A MEDIDA DA INSENSATEZ

É pouco provável que alguém, nos dias atuais, se arrisque a fazer piada ou ridicularizar uma pessoa negra ou com limitações físicas. O escárnio pode ser lido num olhar de desdém, mas ninguém ousa externar um pensamento sádico, pois a legislação determina a pena de reclusão a quem tenha cometido atos de discriminação ou preconceito de raça, cor, etnia, religião ou procedência nacional. Quanto à questão da “deficiência”, qualquer “anormalidade” ainda é tratada por muitos sob a ótica da compaixão e da complacência. Desta forma, é preciso medir palavras, ponderar gestos e ações quando se está diante de alguém com uma dessas condições. Soma-se a isso a questão do bom senso; da lei da boa convivência. No entanto, não há proteção legal ou qualquer mecanismo de defesa aos vexames pelos quais o obeso passa nas ruas, nas escolas, nos ambientes de trabalho e, principalmente, nas redes sociais, diariamente. O gordo é sempre visto como um comilão preguiçoso, compulsivo, infeliz, doente, desconjuntado e rejeitado.

A sociedade, infelizmente, estigmatiza as pessoas e as enquadra em padrões. Imagine-se em volta de uma mesa, onde estão pessoas com diferentes olhos e olhares e com biótipos bem distintos; enfim, com as mais diversas combinações que a genética consegue moldar. Cada um começa a se servir. Alguém com o corpo considerado “perfeito”, assim que passeia os olhos sobre a comida, começa a discorrer sobre calorias. Fomenta o discurso com argumentos tais como: colesterol alto e níveis de triglicérides, depois, vai direto ao ponto: a forma física. E, diante do gordo, face a face, excomunga a gordura, amaldiçoa a iguaria engordativa; e desta forma, deixa bem claro o que pensa a respeito das pessoas obesas. E o gordo excluído e esconjurado, cuspido e pisado, lê nas entrelinhas que está sendo considerado feio, indigno, desprezível e doente. Ali, "na lata"! O pior de tudo é o eufemismo. Para não o chamar de gordo, pois a palavra agora tem a mesma intensidade de um palavrão, usa-se o sufixo “inho”; dizer gordinho parece suavizar, diminuir o preconceito. E, para justificar a discriminação e a "neura" pela magreza, alegam ser a obesidade a causa de maioria das mortes nos dias de hoje. O termo mórbido que define o alto grau de tecido adiposo é por si só um dedo na ferida e uma pedrada no ego. Segundo o dicionário, mórbido significa: 1. Relativo à doença ou a algo doentio. Palavra muito usada para retratar coisas soturnas, assustadoras ou fora do padrão de normalidade. Assusta, não?! O olhar do doutor Dráuzio Varella, quando aparece no Fantástico, expondo o “problema” a partir do seu olhar técnico, é um misto de medo e pena. É o mesmo olhar de quem anuncia uma catástrofe, uma peste perniciosa. Até parece que os magros têm vida eterna e que os cemitérios só abrem valas largas para enterrar gordos.

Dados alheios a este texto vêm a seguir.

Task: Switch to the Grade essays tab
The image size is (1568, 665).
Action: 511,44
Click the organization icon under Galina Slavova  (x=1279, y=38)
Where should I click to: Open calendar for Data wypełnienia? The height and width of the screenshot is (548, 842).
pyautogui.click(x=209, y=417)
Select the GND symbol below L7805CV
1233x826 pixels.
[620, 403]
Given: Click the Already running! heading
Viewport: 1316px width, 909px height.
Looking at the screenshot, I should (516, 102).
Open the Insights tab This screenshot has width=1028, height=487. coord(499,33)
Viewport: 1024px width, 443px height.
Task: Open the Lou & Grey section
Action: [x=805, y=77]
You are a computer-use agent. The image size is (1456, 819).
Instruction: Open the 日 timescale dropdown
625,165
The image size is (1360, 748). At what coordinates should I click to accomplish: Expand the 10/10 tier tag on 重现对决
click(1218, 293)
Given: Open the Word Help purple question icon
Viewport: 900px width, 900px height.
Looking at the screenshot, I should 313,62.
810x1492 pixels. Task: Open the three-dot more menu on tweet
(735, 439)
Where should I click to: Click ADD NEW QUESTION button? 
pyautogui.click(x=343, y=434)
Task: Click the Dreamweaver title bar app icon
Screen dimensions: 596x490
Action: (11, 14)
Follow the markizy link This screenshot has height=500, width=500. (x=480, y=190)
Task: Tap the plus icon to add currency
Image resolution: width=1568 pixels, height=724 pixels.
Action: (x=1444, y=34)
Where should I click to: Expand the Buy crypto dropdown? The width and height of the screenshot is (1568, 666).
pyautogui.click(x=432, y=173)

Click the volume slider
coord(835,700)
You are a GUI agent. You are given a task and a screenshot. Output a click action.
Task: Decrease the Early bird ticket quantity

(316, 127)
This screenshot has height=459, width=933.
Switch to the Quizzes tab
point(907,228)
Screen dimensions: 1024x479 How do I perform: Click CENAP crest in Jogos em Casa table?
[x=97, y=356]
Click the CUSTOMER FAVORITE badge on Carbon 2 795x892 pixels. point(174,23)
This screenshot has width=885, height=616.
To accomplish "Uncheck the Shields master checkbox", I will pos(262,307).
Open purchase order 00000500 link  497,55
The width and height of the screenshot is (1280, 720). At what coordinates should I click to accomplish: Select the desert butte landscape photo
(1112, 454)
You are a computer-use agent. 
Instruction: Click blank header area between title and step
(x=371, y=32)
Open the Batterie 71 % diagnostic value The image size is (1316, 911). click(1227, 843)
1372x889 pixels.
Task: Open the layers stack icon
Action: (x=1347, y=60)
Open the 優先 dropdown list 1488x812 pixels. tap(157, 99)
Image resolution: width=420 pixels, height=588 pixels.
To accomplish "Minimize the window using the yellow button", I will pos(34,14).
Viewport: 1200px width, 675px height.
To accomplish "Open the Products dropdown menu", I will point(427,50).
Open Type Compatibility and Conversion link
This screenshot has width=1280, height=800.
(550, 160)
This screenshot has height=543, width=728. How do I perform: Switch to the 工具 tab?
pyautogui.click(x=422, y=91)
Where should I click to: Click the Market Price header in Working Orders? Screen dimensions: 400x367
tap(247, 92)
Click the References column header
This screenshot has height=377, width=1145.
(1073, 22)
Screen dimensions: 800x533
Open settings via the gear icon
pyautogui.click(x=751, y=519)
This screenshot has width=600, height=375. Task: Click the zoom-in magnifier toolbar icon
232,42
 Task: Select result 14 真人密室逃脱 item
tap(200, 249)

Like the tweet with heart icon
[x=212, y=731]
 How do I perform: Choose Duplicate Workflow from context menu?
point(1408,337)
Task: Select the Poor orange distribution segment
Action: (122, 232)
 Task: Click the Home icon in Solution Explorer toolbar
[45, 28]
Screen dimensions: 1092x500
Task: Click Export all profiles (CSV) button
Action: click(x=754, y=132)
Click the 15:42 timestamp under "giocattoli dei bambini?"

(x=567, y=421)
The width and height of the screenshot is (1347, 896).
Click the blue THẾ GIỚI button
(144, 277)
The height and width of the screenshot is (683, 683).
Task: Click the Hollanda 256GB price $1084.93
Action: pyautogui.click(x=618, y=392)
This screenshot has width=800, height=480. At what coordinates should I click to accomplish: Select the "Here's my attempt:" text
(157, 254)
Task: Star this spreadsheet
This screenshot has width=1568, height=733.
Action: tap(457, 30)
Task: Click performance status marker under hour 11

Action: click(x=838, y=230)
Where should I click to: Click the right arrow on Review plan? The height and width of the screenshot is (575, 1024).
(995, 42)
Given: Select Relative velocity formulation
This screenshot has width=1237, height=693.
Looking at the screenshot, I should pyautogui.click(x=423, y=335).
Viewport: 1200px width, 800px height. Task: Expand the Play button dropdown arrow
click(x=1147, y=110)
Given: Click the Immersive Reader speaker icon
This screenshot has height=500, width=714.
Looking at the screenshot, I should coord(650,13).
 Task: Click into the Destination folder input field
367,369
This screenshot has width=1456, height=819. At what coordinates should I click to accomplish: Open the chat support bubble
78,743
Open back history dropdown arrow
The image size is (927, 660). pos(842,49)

Essa reflexão não é uma apologia à gordura e aos hábitos alimentares desregrados. O que é preciso mostrar é que a condição biológica é apenas mais uma característica humana e não a mais importante. Bulimia, anorexia e tantas outras “ias” são tão preocupantes quanto colesterol alto e excesso de peso. O cigarro que definha é tão ruim quanto o sedentarismo do gordo, o câncer não escolhe forma física, assim como outras enfermidades; e todo mundo tem prazo de validade! O dia de nossa morte está marcado nas linhas do destino. Se não for causa natural, acontece qualquer coisa tola e a gente passa para o outro lado. Além disso, a busca pela saúde é um problema inerente ao dono do corpo. Só interessa aos outros, no caso, aos pais, quando o corpo gordo é infantil. Quanto à questão da beleza física, tudo é muito relativo e particular. Ser magro não significa exatamente ser bonito. Ter olhos bonitos não significa ter um olhar bonito. Tem beleza que vem de dentro para fora e que se materializa em palavras, gestos e ações.

A decisão de engordar ou de emagrecer, de ser longilíneo ou pocado, depende de cada um e do que pede o momento em que está atravessando. Sabe aquela canção que diz: "Se eu quiser fumar eu fumo, se eu quiser beber eu bebo, eu pago tudo que eu consumo, com suor de meu emprego..." Pois é! É por aí. “Sua beleza com o tempo vai embora”, cantou Waldick Soriano.

Se alguém quer perder peso para ter mais fôlego ou usar as roupas que ficam melhor em pessoas magras, que o faça. Cada um deve buscar aquilo te fará feliz. Mas, emagrecer tão somente para ser aceito e bem visto... não!

A vida é simples assim! Mas, tem gente que gosta de complicar.